Yes. I assumed there was already code that would always run
blk_mq_run_hw_queue() at I/O completion, but I can't find where
that happens today.

As I understand, the main difference to today is that
__blk_mq_delay_run_hw_queue() can call into __blk_mq_run_hw_queue
directly rather than using the delayed work queue once we
can skip the BLK_MQ_F_BLOCKING check.

> > - With that change in place calling a blocking __mmc_claim_host() is
> >   still a problem, so there should still be a nonblocking mmc_try_claim_host()
> >   for the submission path, leading to a BLK_STS_DEV_RESOURCE (?)
> >   return code from mmc_mq_queue_rq(). Basically mmc_mq_queue_rq()
> >   should always return right away, either after having queued the next I/O
> >   or with an error, but not waiting for the device in any way.
>
> Actually not only the mmc_claim_host() will block the MMC request
> processing, in this routine, the mmc_blk_part_switch() and
> mmc_retune() can also block the request processing. Moreover the part
> switching and tuning should be sync operations, and we can not move
> them to a work or a thread.

Ok, I see.

Those would also cause requests to be sent to the device or the host
controller, right? Maybe we can treat them as "a non-IO request
has successfully been queued to the device" events, returning
busy from the mmc_mq_queue_rq() function and then running
the queue again when they complete?

> > - For the packed requests, there is apparently a very simple way to implement
> >   that without a software queue: mmc_mq_queue_rq() is allowed to look at
> >   and dequeue all requests that are currently part of the request_queue,
> >   so it should take out as many as it wants to submit at once and send
> >   them all down to the driver together, avoiding the need for any further
> >   round-trips to blk_mq or maintaining a queue in mmc.
>
> You mean we can dispatch a request directly from
> elevator->type->ops.dispatch_request()?  but we still need some helper
> functions to check if these requests can be packed (the package
> condition), and need to invent new APIs to start a packed request (or
> using cqe interfaces, which means we still need to implement some cqe
> callbacks).

I don't know how the dispatch_request() function fits in there,
what Hannes told me is that in ->queue_rq() you can always
look at the following requests that are already queued up
and take the next ones off the list.

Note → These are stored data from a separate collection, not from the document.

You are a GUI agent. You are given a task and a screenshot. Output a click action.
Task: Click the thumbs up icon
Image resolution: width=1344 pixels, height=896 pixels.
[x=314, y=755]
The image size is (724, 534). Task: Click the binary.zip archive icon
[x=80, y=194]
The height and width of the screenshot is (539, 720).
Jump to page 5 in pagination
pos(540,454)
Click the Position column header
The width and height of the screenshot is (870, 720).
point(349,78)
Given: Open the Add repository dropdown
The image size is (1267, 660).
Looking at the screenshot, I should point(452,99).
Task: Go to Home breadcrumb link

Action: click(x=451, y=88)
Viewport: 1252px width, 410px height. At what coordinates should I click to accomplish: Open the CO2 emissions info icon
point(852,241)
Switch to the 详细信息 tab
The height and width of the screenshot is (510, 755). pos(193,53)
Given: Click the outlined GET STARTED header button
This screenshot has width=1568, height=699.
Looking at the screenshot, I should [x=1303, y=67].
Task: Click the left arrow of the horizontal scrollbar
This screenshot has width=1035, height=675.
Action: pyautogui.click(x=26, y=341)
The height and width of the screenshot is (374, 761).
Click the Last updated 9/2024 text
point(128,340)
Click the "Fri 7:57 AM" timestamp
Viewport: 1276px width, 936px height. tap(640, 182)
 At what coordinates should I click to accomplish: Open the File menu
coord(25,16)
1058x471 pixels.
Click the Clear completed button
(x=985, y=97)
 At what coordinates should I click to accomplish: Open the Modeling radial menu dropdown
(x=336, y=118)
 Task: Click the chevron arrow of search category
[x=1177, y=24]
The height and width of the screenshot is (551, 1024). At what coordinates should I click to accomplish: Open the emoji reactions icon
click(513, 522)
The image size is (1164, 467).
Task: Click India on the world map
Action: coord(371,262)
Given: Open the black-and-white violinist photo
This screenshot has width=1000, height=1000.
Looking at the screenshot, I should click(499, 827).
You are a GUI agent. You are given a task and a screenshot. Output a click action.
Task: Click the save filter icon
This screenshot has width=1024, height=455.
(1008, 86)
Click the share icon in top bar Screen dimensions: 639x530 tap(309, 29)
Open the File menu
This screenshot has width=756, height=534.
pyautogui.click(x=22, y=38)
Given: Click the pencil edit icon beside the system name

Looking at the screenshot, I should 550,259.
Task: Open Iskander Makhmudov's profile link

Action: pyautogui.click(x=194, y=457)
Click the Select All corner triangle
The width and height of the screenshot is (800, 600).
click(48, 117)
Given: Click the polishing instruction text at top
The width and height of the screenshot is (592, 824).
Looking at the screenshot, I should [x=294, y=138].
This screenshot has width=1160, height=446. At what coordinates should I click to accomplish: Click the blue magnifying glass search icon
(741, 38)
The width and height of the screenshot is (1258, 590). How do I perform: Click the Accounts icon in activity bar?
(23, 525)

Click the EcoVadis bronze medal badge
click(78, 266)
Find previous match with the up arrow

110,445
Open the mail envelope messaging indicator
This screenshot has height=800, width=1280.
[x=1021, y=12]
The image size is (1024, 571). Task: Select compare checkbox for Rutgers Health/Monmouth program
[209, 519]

Looking at bd->last
tells you if there are additional requests. If there are, you can
look at the next one from blk_mq_hw_ctx (not sure how, but
should not be hard to find)

I also see that there is a commit_rqs() callback that may
go along with queue_rq(), implementing that one could make
this easier as well.

> > - The DMA management (bounce buffer, map, unmap) that is currently
> >   done in mmc_blk_mq_issue_rq() should ideally be done in the
> >   init_request()/exit_request()  (?) callbacks from mmc_mq_ops so this
> >   can be done asynchronously, out of the critical timing path for the
> >   submission. With this, there won't be any need for a software queue.
>
> This is not true, now the blk-mq will allocate some static request
> objects (usually the static requests number should be the same with
> the hardware queue depth) saved in struct blk_mq_tags. So the
> init_request() is used to initialize the static requests when
> allocating them, and call exit_request to free the static requests
> when freeing the 'struct blk_mq_tags', such as the queue is dead. So
> we can not move the DMA management into the init_request/exit_request.

Ok, I must have misremembered which callback that is then, but I guess
there is some other place to do it.

       Arnd